TASK PROMPT: Extract the entries in their exact form.

BEGIN AVAILABLE RECORDS

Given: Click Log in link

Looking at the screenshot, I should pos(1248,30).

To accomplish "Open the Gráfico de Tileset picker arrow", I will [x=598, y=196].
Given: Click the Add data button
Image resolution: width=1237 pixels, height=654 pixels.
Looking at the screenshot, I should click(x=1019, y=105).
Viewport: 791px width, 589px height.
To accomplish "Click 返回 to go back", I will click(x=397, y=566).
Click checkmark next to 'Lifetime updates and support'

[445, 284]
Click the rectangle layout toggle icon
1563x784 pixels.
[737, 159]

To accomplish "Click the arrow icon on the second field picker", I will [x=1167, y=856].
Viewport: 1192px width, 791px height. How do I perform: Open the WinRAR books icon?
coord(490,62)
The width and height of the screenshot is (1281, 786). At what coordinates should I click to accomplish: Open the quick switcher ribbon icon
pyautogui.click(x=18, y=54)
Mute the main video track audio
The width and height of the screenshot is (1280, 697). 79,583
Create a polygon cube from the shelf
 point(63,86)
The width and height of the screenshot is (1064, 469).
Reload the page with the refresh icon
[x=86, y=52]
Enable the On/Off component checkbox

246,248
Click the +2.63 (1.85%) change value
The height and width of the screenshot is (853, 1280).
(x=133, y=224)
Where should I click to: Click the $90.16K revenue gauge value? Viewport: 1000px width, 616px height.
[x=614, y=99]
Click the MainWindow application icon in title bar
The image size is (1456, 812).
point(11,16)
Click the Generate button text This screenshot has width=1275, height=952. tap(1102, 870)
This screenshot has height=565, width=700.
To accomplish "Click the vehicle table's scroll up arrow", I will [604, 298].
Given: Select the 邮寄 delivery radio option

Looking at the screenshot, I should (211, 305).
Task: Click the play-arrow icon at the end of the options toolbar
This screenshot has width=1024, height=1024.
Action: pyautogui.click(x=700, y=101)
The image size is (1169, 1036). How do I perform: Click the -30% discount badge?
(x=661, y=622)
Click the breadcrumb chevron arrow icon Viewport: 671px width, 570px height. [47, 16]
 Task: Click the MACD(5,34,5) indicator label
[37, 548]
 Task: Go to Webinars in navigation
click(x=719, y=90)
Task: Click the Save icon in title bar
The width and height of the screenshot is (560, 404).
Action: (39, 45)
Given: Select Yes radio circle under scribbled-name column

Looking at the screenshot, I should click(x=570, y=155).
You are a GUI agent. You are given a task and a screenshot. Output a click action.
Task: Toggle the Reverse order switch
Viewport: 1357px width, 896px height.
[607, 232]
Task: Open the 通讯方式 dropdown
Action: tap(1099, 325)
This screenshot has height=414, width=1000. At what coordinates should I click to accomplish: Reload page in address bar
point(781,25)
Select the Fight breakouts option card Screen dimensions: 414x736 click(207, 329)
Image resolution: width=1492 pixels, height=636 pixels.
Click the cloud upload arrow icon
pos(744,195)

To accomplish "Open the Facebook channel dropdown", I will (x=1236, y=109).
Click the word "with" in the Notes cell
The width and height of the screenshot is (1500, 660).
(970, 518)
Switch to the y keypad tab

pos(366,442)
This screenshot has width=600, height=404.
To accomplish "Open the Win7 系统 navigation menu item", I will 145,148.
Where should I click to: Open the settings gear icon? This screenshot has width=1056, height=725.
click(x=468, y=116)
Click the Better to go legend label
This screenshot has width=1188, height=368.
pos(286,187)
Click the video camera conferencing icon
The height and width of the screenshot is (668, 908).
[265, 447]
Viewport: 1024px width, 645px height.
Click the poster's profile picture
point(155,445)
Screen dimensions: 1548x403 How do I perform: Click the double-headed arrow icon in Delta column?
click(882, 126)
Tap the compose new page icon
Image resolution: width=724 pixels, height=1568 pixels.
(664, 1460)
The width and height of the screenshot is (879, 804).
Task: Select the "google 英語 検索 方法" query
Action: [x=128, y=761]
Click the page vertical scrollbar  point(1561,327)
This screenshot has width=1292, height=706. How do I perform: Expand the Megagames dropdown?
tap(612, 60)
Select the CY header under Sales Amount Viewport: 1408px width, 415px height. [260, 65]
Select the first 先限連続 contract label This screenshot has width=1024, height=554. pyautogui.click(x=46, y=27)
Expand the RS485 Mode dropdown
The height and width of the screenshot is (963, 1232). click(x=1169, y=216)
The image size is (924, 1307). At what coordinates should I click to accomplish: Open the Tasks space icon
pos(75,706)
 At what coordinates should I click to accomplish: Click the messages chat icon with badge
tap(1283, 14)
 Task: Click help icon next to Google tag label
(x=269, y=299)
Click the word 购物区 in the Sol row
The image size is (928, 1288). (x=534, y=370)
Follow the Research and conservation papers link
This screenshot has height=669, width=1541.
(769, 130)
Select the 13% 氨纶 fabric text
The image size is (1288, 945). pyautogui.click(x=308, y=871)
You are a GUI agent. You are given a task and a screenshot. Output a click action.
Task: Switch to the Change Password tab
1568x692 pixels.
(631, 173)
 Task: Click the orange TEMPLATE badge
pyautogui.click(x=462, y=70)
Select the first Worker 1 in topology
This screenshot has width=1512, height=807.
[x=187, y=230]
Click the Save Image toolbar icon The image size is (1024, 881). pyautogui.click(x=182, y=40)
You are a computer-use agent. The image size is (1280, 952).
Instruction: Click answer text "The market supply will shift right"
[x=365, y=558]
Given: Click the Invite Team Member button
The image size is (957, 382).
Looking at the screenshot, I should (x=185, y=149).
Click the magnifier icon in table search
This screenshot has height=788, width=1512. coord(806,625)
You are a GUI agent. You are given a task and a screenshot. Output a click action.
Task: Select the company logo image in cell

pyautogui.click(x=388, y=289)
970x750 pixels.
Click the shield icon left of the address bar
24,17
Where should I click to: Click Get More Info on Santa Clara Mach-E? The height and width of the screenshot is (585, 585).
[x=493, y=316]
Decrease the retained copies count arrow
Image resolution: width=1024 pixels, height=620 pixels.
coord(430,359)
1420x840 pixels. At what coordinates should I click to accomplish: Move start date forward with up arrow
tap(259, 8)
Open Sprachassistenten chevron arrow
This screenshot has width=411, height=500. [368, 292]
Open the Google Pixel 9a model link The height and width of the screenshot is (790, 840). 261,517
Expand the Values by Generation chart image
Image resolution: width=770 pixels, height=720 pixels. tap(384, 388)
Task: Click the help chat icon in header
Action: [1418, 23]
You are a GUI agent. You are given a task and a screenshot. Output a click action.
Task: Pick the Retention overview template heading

END AVAILABLE RECORDS

WRITTEN SOLUTION:
Given: Click Log in link

Looking at the screenshot, I should pos(1248,30).

To accomplish "Open the Gráfico de Tileset picker arrow", I will [x=598, y=196].
Given: Click the Add data button
Image resolution: width=1237 pixels, height=654 pixels.
Looking at the screenshot, I should click(x=1019, y=105).
Viewport: 791px width, 589px height.
To accomplish "Click 返回 to go back", I will click(x=397, y=566).
Click checkmark next to 'Lifetime updates and support'

[445, 284]
Click the rectangle layout toggle icon
1563x784 pixels.
[737, 159]

To accomplish "Click the arrow icon on the second field picker", I will [x=1167, y=856].
Viewport: 1192px width, 791px height. How do I perform: Open the WinRAR books icon?
coord(490,62)
The width and height of the screenshot is (1281, 786). At what coordinates should I click to accomplish: Open the quick switcher ribbon icon
pyautogui.click(x=18, y=54)
Mute the main video track audio
The width and height of the screenshot is (1280, 697). 79,583
Create a polygon cube from the shelf
 point(63,86)
The width and height of the screenshot is (1064, 469).
Reload the page with the refresh icon
[x=86, y=52]
Enable the On/Off component checkbox

246,248
Click the +2.63 (1.85%) change value
The height and width of the screenshot is (853, 1280).
(x=133, y=224)
Where should I click to: Click the $90.16K revenue gauge value? Viewport: 1000px width, 616px height.
[x=614, y=99]
Click the MainWindow application icon in title bar
The image size is (1456, 812).
point(11,16)
Click the Generate button text This screenshot has width=1275, height=952. tap(1102, 870)
This screenshot has height=565, width=700.
To accomplish "Click the vehicle table's scroll up arrow", I will [604, 298].
Given: Select the 邮寄 delivery radio option

Looking at the screenshot, I should (211, 305).
Task: Click the play-arrow icon at the end of the options toolbar
This screenshot has width=1024, height=1024.
Action: pyautogui.click(x=700, y=101)
The image size is (1169, 1036). How do I perform: Click the -30% discount badge?
(x=661, y=622)
Click the breadcrumb chevron arrow icon Viewport: 671px width, 570px height. [47, 16]
 Task: Click the MACD(5,34,5) indicator label
[37, 548]
 Task: Go to Webinars in navigation
click(x=719, y=90)
Task: Click the Save icon in title bar
The width and height of the screenshot is (560, 404).
Action: (39, 45)
Given: Select Yes radio circle under scribbled-name column

Looking at the screenshot, I should click(x=570, y=155).
You are a GUI agent. You are given a task and a screenshot. Output a click action.
Task: Toggle the Reverse order switch
Viewport: 1357px width, 896px height.
[607, 232]
Task: Open the 通讯方式 dropdown
Action: tap(1099, 325)
This screenshot has height=414, width=1000. At what coordinates should I click to accomplish: Reload page in address bar
point(781,25)
Select the Fight breakouts option card Screen dimensions: 414x736 click(207, 329)
Image resolution: width=1492 pixels, height=636 pixels.
Click the cloud upload arrow icon
pos(744,195)

To accomplish "Open the Facebook channel dropdown", I will (x=1236, y=109).
Click the word "with" in the Notes cell
The width and height of the screenshot is (1500, 660).
(970, 518)
Switch to the y keypad tab

pos(366,442)
This screenshot has width=600, height=404.
To accomplish "Open the Win7 系统 navigation menu item", I will 145,148.
Where should I click to: Open the settings gear icon? This screenshot has width=1056, height=725.
click(x=468, y=116)
Click the Better to go legend label
This screenshot has width=1188, height=368.
pos(286,187)
Click the video camera conferencing icon
The height and width of the screenshot is (668, 908).
[265, 447]
Viewport: 1024px width, 645px height.
Click the poster's profile picture
point(155,445)
Screen dimensions: 1548x403 How do I perform: Click the double-headed arrow icon in Delta column?
click(882, 126)
Tap the compose new page icon
Image resolution: width=724 pixels, height=1568 pixels.
(664, 1460)
The width and height of the screenshot is (879, 804).
Task: Select the "google 英語 検索 方法" query
Action: [x=128, y=761]
Click the page vertical scrollbar  point(1561,327)
This screenshot has width=1292, height=706. How do I perform: Expand the Megagames dropdown?
tap(612, 60)
Select the CY header under Sales Amount Viewport: 1408px width, 415px height. [260, 65]
Select the first 先限連続 contract label This screenshot has width=1024, height=554. pyautogui.click(x=46, y=27)
Expand the RS485 Mode dropdown
The height and width of the screenshot is (963, 1232). click(x=1169, y=216)
The image size is (924, 1307). At what coordinates should I click to accomplish: Open the Tasks space icon
pos(75,706)
 At what coordinates should I click to accomplish: Click the messages chat icon with badge
tap(1283, 14)
 Task: Click help icon next to Google tag label
(x=269, y=299)
Click the word 购物区 in the Sol row
The image size is (928, 1288). (x=534, y=370)
Follow the Research and conservation papers link
This screenshot has height=669, width=1541.
(769, 130)
Select the 13% 氨纶 fabric text
The image size is (1288, 945). pyautogui.click(x=308, y=871)
You are a GUI agent. You are given a task and a screenshot. Output a click action.
Task: Switch to the Change Password tab
1568x692 pixels.
(631, 173)
 Task: Click the orange TEMPLATE badge
pyautogui.click(x=462, y=70)
Select the first Worker 1 in topology
This screenshot has width=1512, height=807.
[x=187, y=230]
Click the Save Image toolbar icon The image size is (1024, 881). pyautogui.click(x=182, y=40)
You are a computer-use agent. The image size is (1280, 952).
Instruction: Click answer text "The market supply will shift right"
[x=365, y=558]
Given: Click the Invite Team Member button
The image size is (957, 382).
Looking at the screenshot, I should (x=185, y=149).
Click the magnifier icon in table search
This screenshot has height=788, width=1512. coord(806,625)
You are a GUI agent. You are given a task and a screenshot. Output a click action.
Task: Select the company logo image in cell

pyautogui.click(x=388, y=289)
970x750 pixels.
Click the shield icon left of the address bar
24,17
Where should I click to: Click Get More Info on Santa Clara Mach-E? The height and width of the screenshot is (585, 585).
[x=493, y=316]
Decrease the retained copies count arrow
Image resolution: width=1024 pixels, height=620 pixels.
coord(430,359)
1420x840 pixels. At what coordinates should I click to accomplish: Move start date forward with up arrow
tap(259, 8)
Open Sprachassistenten chevron arrow
This screenshot has width=411, height=500. [368, 292]
Open the Google Pixel 9a model link The height and width of the screenshot is (790, 840). 261,517
Expand the Values by Generation chart image
Image resolution: width=770 pixels, height=720 pixels. tap(384, 388)
Task: Click the help chat icon in header
Action: [1418, 23]
You are a GUI agent. You are given a task and a screenshot. Output a click action.
Task: Pick the Retention overview template heading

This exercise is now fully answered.